Hatem Kattou
01 Mars 2017•Mise à jour: 02 Mars 2017
AA / Desk
François Fillon, candidat de la droite à la Présidentielle française d'avril prochain, a souligné, dans une Déclaration faite à la presse, à Paris, qu'il ne se retirera pas de la course à la Présidentielle d'avril prochain.
Dans une déclaration lue devant la presse, au siège de sa campagne, dans la capitale française, le candidat du parti "Les Républicains" a dénoncé "rapport de police à charge" , estimant que "Depuis le début je n'ai pas été traité comme un justiciable comme les autre".
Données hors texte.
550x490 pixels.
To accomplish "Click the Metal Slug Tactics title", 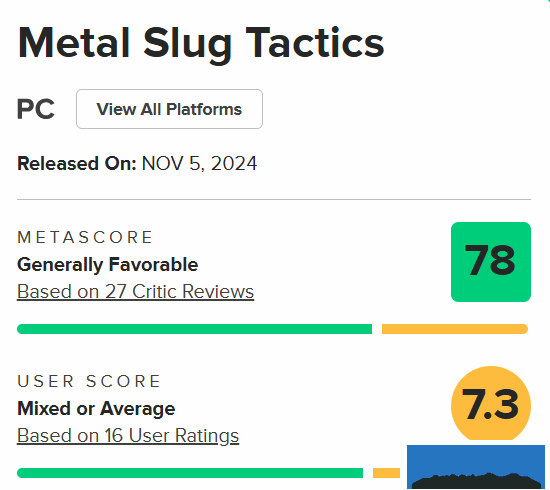I will 201,44.
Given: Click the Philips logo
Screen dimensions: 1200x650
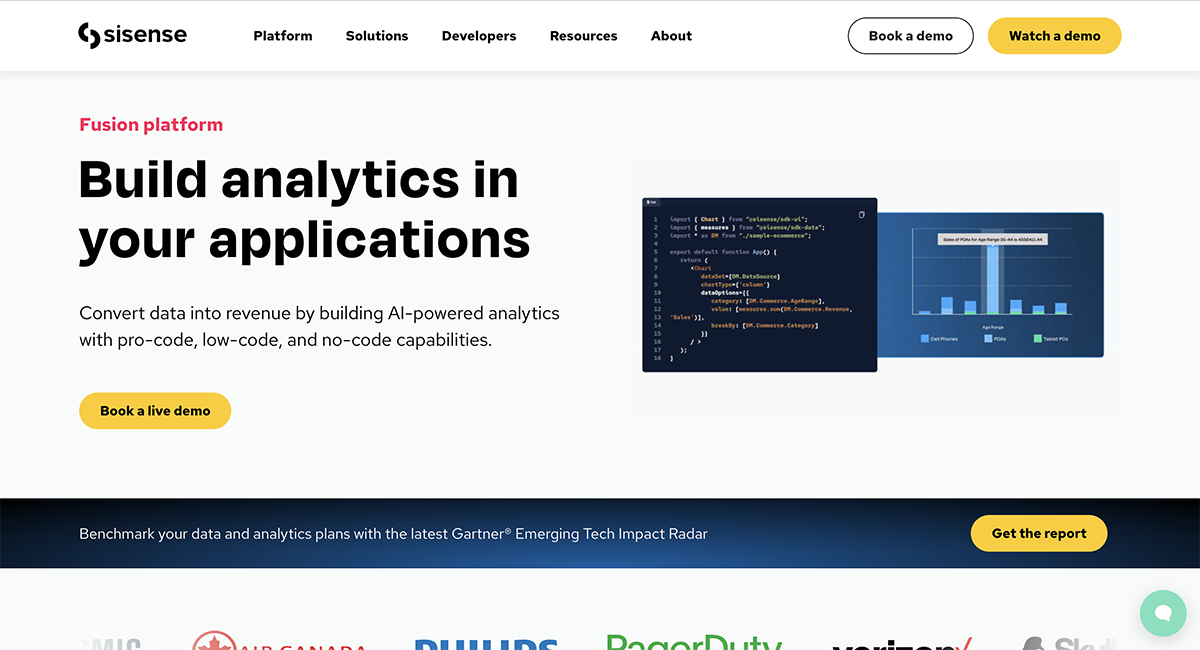Looking at the screenshot, I should click(x=486, y=643).
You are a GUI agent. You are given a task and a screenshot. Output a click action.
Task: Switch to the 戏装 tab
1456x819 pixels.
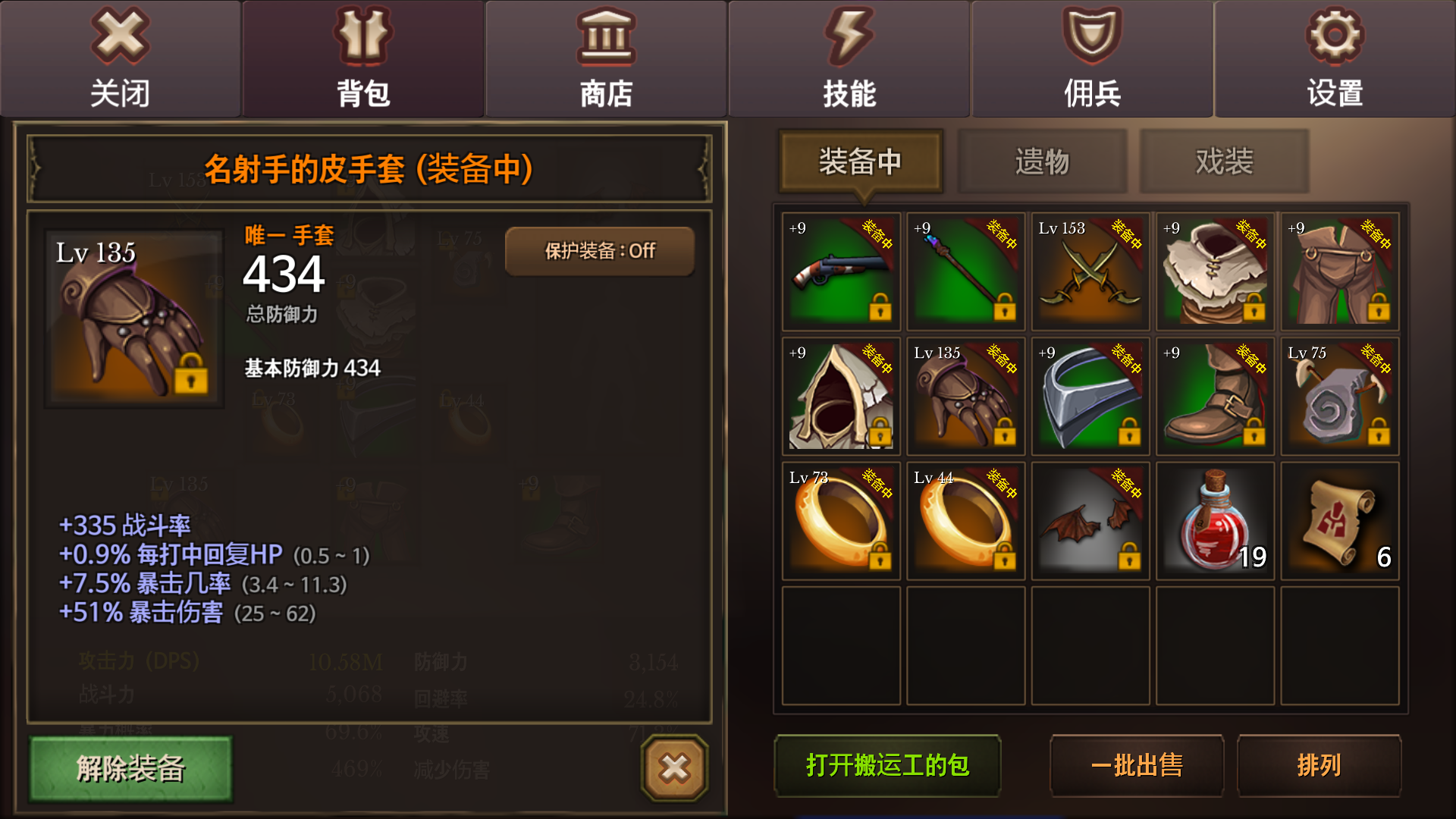(x=1224, y=162)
Il a précisé à ce propos qu'il a été "convoqué par les juges le 15 mars afin d'être mis en examen".
L'ancien Premier ministre a martelé, déterminé : "Je ne céderai pas, je ne me rendrai pas, je ne me retirerai pas, j'irai jusqu'au bout".
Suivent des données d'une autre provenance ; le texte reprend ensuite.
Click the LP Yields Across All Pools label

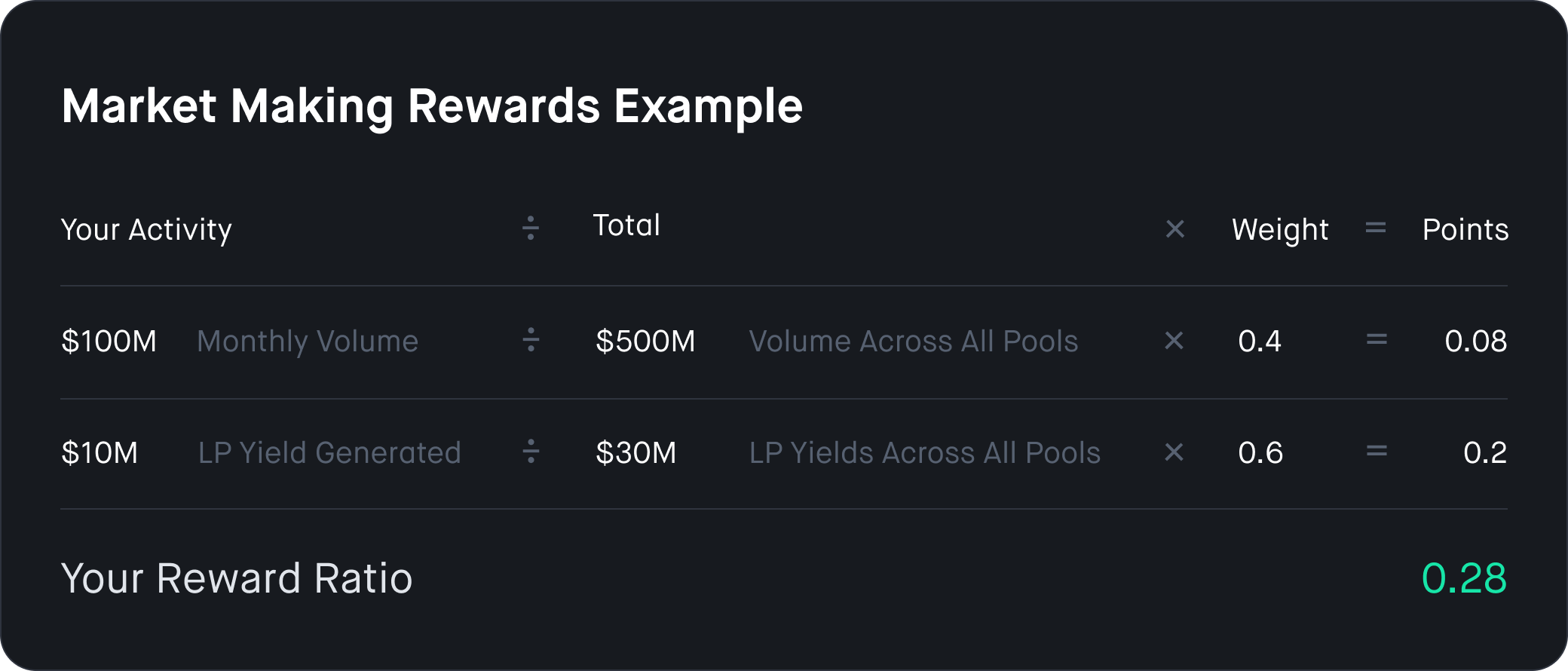925,453
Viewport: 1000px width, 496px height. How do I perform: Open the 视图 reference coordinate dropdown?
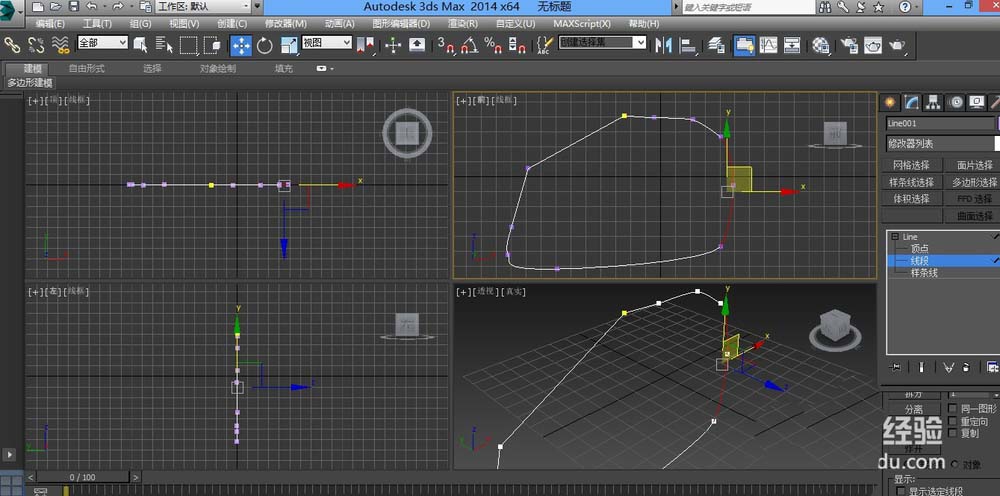(327, 43)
François Fillon a relevé que "Ce n’est pas moi seulement qu’on assassine, c’est l’élection présidentielle" et qu'au "au-delà de ma personne, c’est la démocratie qui est défiée".
Il a dans le même ordre d'idée relevé que "L'Etat de droit a été violé".
L’affaire Fillon a été révélée par l’hebdomadaire français "le Canard enchaîné". Le journal a, en effet, rapporté que Penelope Fillon, épouse du candidat, avait occupé le poste d’attachée parlementaire de son mari pendant plus de quinze ans, pour un montant de plus de 680 mille euros nets, tout autant qu'elle avait été embauchée à "la Revue des deux mondes", dont le propriétaire est un proche de l'ancien Premier ministre.
L'hebdomadaire a également indiqué que les deux enfants du couple ont été embauchés comme assistants parlementaires, auprès de leur père, lorsqu’il était sénateur de la Sarthe de 2005 à 2007.